Food inflation figures fail to reflect changing consumer behaviour - Sainsburys CEO

Food inflation figures fail to reflect changing consumer behaviour - Sainsbury's CEO

The chief executive of Sainsbury's has played down the impact of food inflation on the UK's Retail Prices Index, suggesting that government numbers have "overstated" their contribution.

Speaking alongside the retailer's first quarter results today (15 June), Justin King said food was only a "small part of the picture" and that petrol and energy are the "biggest part of the picture".

While King conceded that the Office for National Statistics (ONS) is "mathematically correct", it did not reflect changes in consumer behaviour.

King said the headline figures from the ONS doesn't reflect the "many thousands of products people buy" and is "unadjusted to reflect consumer behaviour".

"One of the things that customers have long since learnt is that you can choose your own level of inflation. If one particular meat is relatively expensive, they [consumers] will switch out of it," said King.

Yesterday, the ONS said that the RPI was up 5.2% over the year, while Consumer Price Index rose 4.5%. It said the largest upward pressure to the change in CPI inflation came from food and non-alcoholic beverages, where prices, overall, rose by 1.3% between April and May this year, but fell by 0.1% in the same two months in 2010.

The ONS said fruit prices were up by 4.7% compared with a 0.4% fall a year ago, while meat prices rose this year, but also fell a year ago "across a variety of items".

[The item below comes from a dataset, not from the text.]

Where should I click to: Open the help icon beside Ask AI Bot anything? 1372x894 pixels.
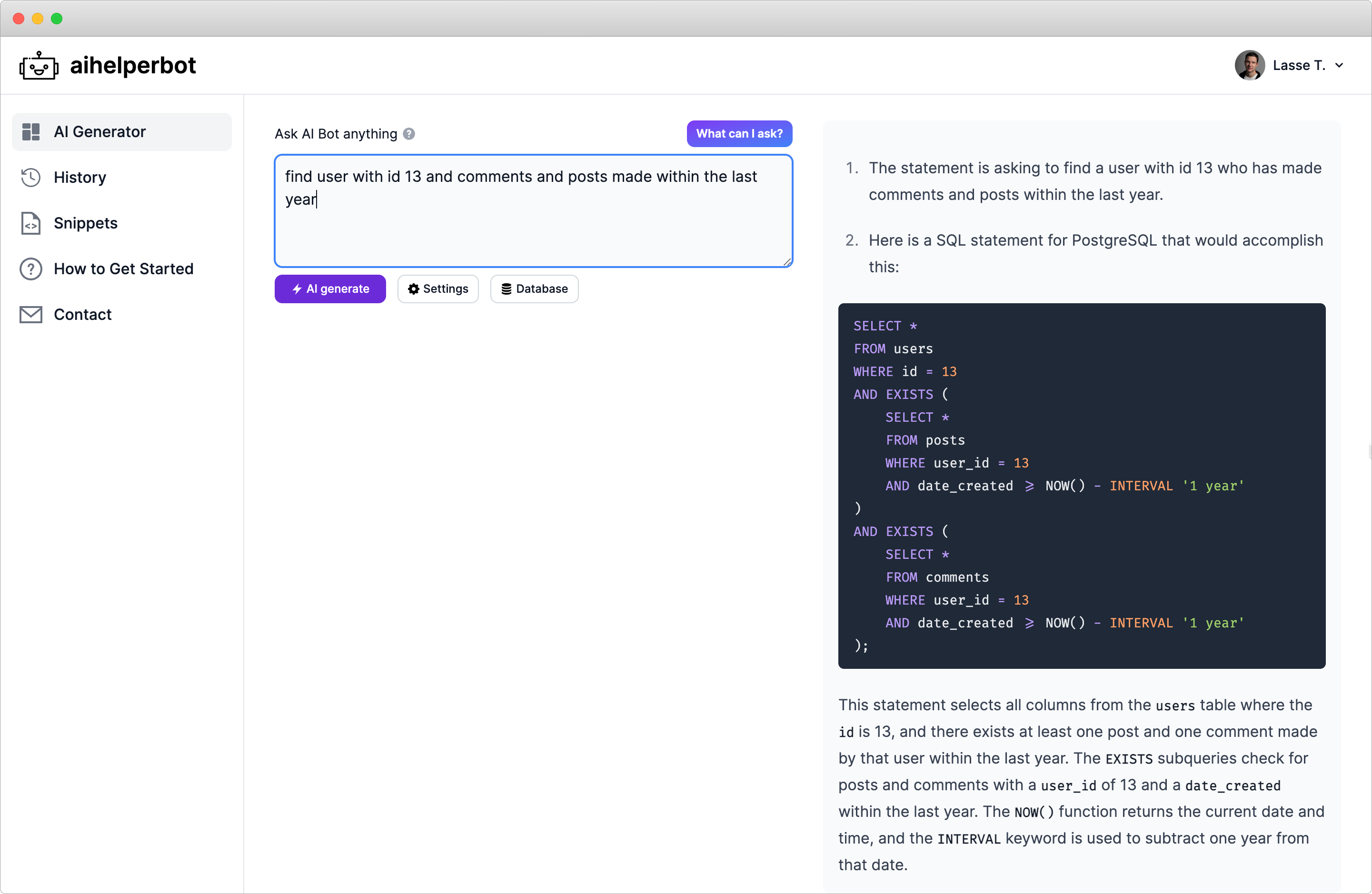(x=409, y=134)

King accepted that there is the "likelihood" of some significant commodity cost price pressures to come, particularly if the "well-discussed challenges faced by farmers in the northern hemisphere" continue and result in poorer crop volumes.

However, he said that the situation would "not necessarily" result in higher prices, but that it is "very likely".

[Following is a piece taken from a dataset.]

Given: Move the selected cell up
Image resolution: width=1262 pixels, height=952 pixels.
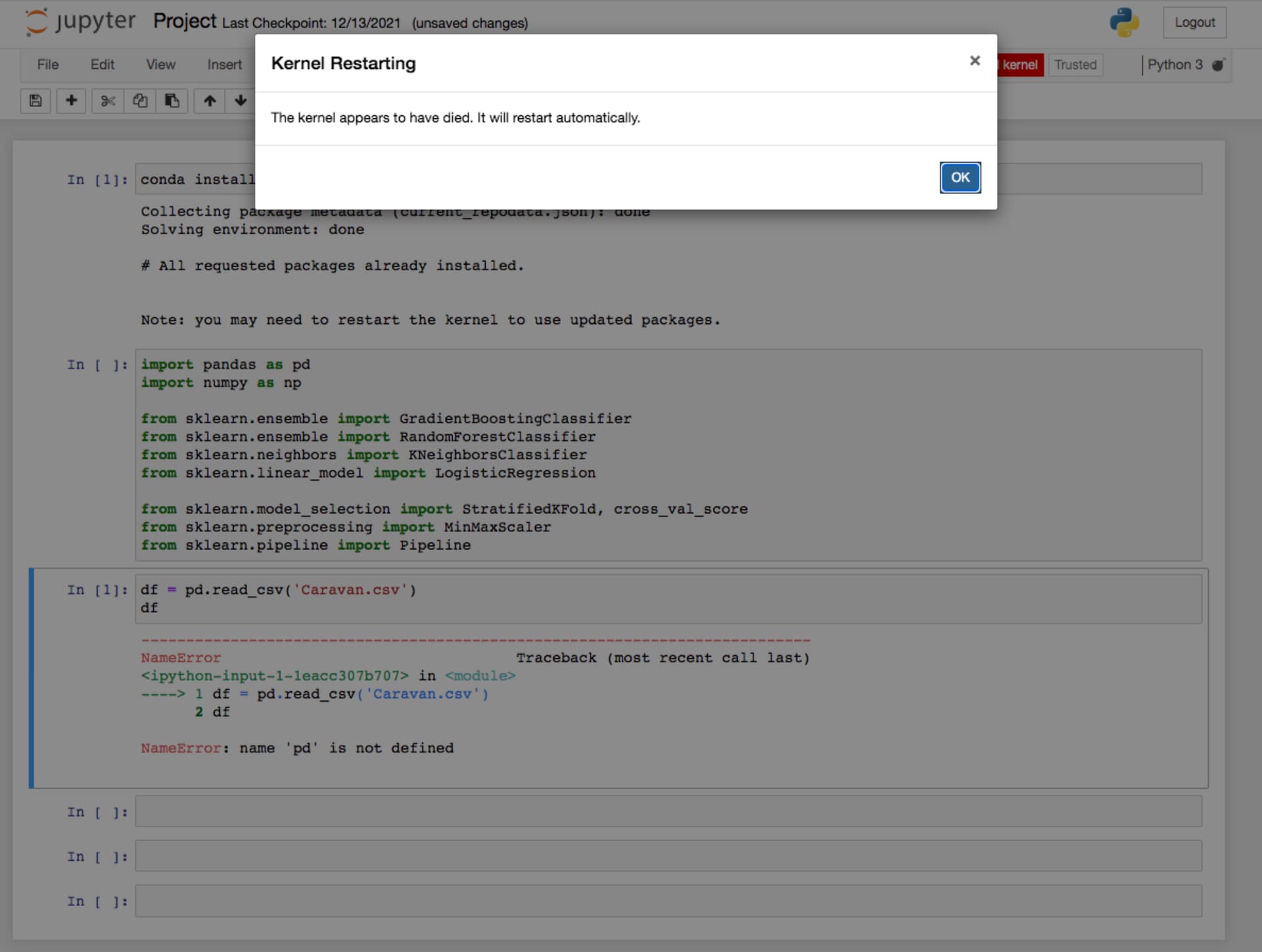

Describing the way that consumers are attempting to switch out inflation, King highlighted the success of Sainsbury's Basics private-label range. He said that the line has become number two behind Tesco's Value range, and overtook Asda's Smart Choices to take some 22.3% market share.

King said Sainsbury's private labels have performed well, despite high levels of promotions among brand manufacturers meaning that private-label sales across the market have "ticked down a little". However, he suggested private-label sales will improve as branded manufacturers are forced to either push up prices while maintaining promotional intensity, or reduce promotional intensity.

"As our customers have found, it [private-label] can be a great way to save money without having to compromise on quality," emphasised King.